- [設問 1]:
次の(a)〜(c)が米中関係と日本の対応を論じた抜粋の内容と一致するかどうかを判断しなさい。それぞれ「はい」か「いいえ」で答え、決め手となる抜粋の語句をそのまま引用しなさい。
(a) 筆者は、北朝鮮の核実験が米国のシナリオだったという説を支持している。
(b) 筆者によれば、日本はいま緊急に中国を必要としていない。
(c) 筆者によれば、米国には中国に資金を輸血する意志がある。
- [設問 2]: 米中関係と日本の対応を論じた文章を、その最後の文の後から書き継ぎなさい。

- [抜粋]:
****************

前回の足立誠之氏の所論からいえるのは、米中両国が一つの方向に向かって動きだし、安倍首相の訪中訪韓はそのシナリオに沿って行われたということである。私もそう考えていた。
中国の経済はいま瀬戸ぎわぎりぎりの資金欠乏に悩み、米国は中国の経済破産を望まず、さりとて中国に核兵器輸送の自由な活動などを決して認めない。
米国は中国を生かさず殺さず、中国経済を破産に追いこまない代りに、北朝鮮の処理を米国の望む方向で中国に解決させようとしている。核実験という北の暴走は、これを実現するうえでいわば絶好の好機であったのかもしれない。だから暴走ではなく、核実験を含めて米国のシナリオだったという説があるが、そういう奇説を私は採らない。
中国を生かさず殺さずにするには今の中国には資金の輸血が必要であり、米国にその余裕も、意志もない。米国はむしろ資金引き揚げに少しづつ向かっているときである。
日本にまたしても期待される役割が何であるかは明らかである。安倍首相が小泉氏とは違って、北京で異例の歓迎を受けた理由は明々白々である。
安倍氏が首相になって「真正保守」の化の皮が剥がれる変身をとげたのは、それ自体は驚くに当らない。私は前稿「小さな意見の違いは決定的違いということ」(二)で、「権力は現実に触れると大きく変貌するのが常だ」と書いたが、その通りになっただけである。
ただそれにしても、歴史問題で彼が次から次へ無抵抗に妥協したのは、日米中の三国で「靖国参拝を言外にする」以外のすべてを事前に取りきめていたのではないかと疑われるほどの無定見ぶりだが、恐らくそうではないだろう。妥協なのではなく、あの政治家の案外のホンネなのかもしれない。
政治家は思想家と違って行動で自分を表現すると前に書いたが、いったん口外した政治家の言葉は政治家の行動であって、もう後へは戻れない。村山談話、河野談話、祖父の戦争責任等の容認発言は、「戦後っ子」の正体暴露であって、恐らくこういうことになるだろうと私が『正論』10月号でこれまた予言した通りの結果になった。
しかし解せないのは、中国は日本の資金を必要としているかもしれないが、日本はいま緊急に中国を必要としていない。国家の精神を売り渡すようなリップサービスをするまでの苦しい事情は日本にはない。
とすれば、足立氏も書いている通り、また私が「小さな意見の違いは決定的違いということ」(六)(七)で示した通り、「中国とうまくやれ」という米国のサインに過剰に応じたのであろう。遊就館展示問題から従軍慰安婦問題まで米議会が介入して来た要請にひたすら応じ、中国にではなく、米国に顔を向けて、言わずもがなの発言を繰り返したと解するべきだろう。
米国に対するこの種の精神の弱さは次に何を引き起こすであろうか。
近づく2007年に郵政法案は実施される。そうなれば340兆円を擁する郵政公社は民営化され、民間会社になる。前にも私がさんざん言って来た通り、資産と運用は区別されることになっている。運用を外資に委ねることは民間会社の自由である。

****************

- [提供データ]:
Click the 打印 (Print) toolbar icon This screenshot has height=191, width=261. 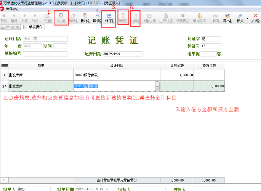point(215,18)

****************

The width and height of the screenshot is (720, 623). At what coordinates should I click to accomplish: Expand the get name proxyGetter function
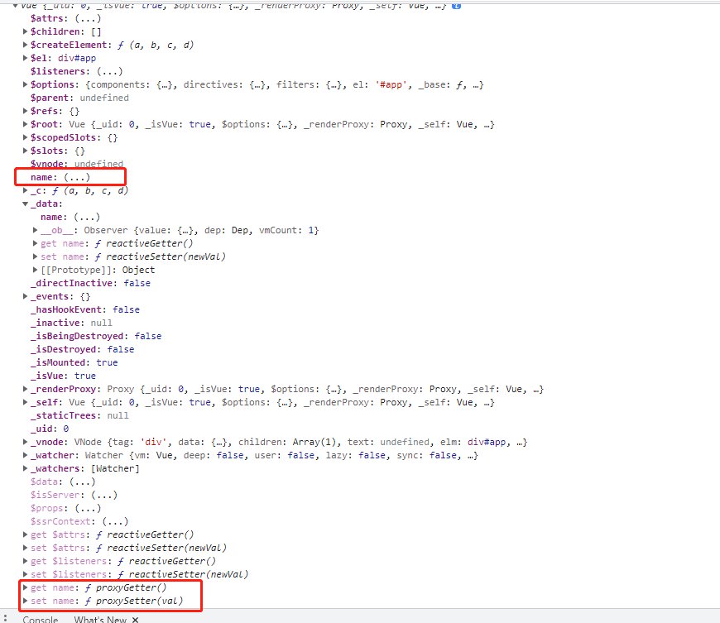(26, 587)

****************

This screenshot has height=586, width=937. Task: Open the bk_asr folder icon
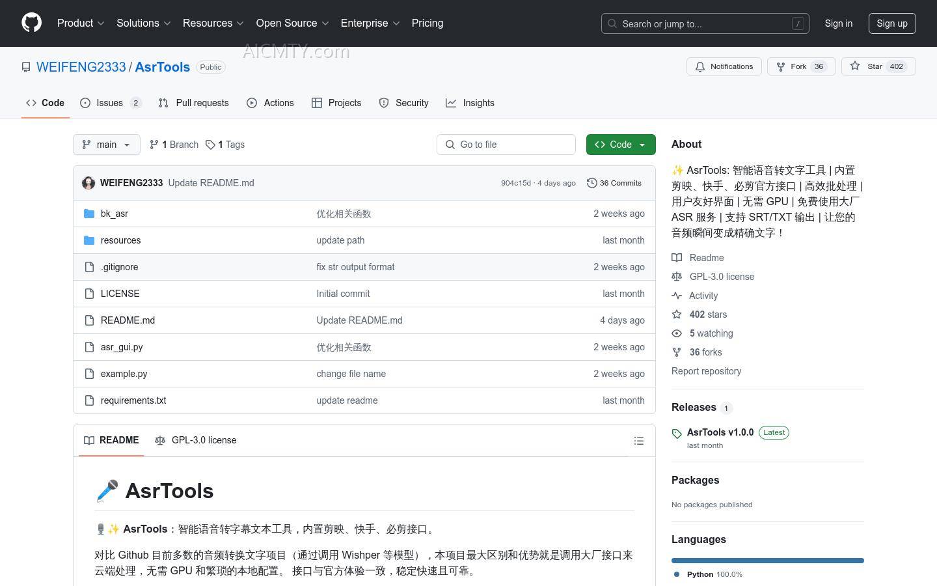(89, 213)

****************

- [解答 1]:
(a) いいえ。「そういう奇説を私は採らない。」
(b) はい。「日本はいま緊急に中国を必要としていない。」
(c) いいえ。「米国にその余裕も、意志もない。」

- [解答 2]:
郵貯の金を外資に自由にさせないために法的歯止めをかけようとした議員たちは、「小泉劇場選挙」でみな落選させられたか、無所属に追いやられてしまった。竹中平蔵氏は一見退いたかに見えて、経済閣僚はみな彼の流れに属している。政策執行の上の直接の官僚組織に彼の手兵がずらりと配置されている。
安倍内閣は竹中氏のいわば監督下にある。竹中氏がアメリカのエージェントであることはつとに知られている。そして、米政府の内部も最近陣容が変わり、金融政策家たちはゴールドマンサックス系で占められるようになってきた。
ここから先は半ば私の推理だが、安倍首相の北京での歓迎は次の方向を示している。民営化された郵便貯金銀行の運用権がゴールドマンサックスなどの手に委ねられ、日本の国民のあの虎の子の巨額が中国に投資される可能性がきわめて高いと考えられる。穴のあいたザルのようなあの国にわれわれの大切な預金が投資されるのである。
投資は経済行為であって、援助でも供与でもない。委託を受けた外国企業が何処で何をしようと日本国民に対し気兼ねする必要はないし、日本政府の関与の外である。
日本の資本家もこれに参加し、利を求めて群がるだろう。景気はさらに上昇するだろう。良かった良かったと手を叩いて喜ぶ人もいるだろう。しかしいつバブルがはじけてご破算にならないとも限らない。
靖国参拝を止めさせようと昭和天皇のご発語という禁じ手を使ったのは他のどの新聞でもない、『日本経済新聞』であった。
この国の資本家たちには愛国心も、国境意識もない。彼らの意を受けている自由民主党は、日本の伝統や歴史を尊重する、言葉の真の意味における保守政党ではもはやない。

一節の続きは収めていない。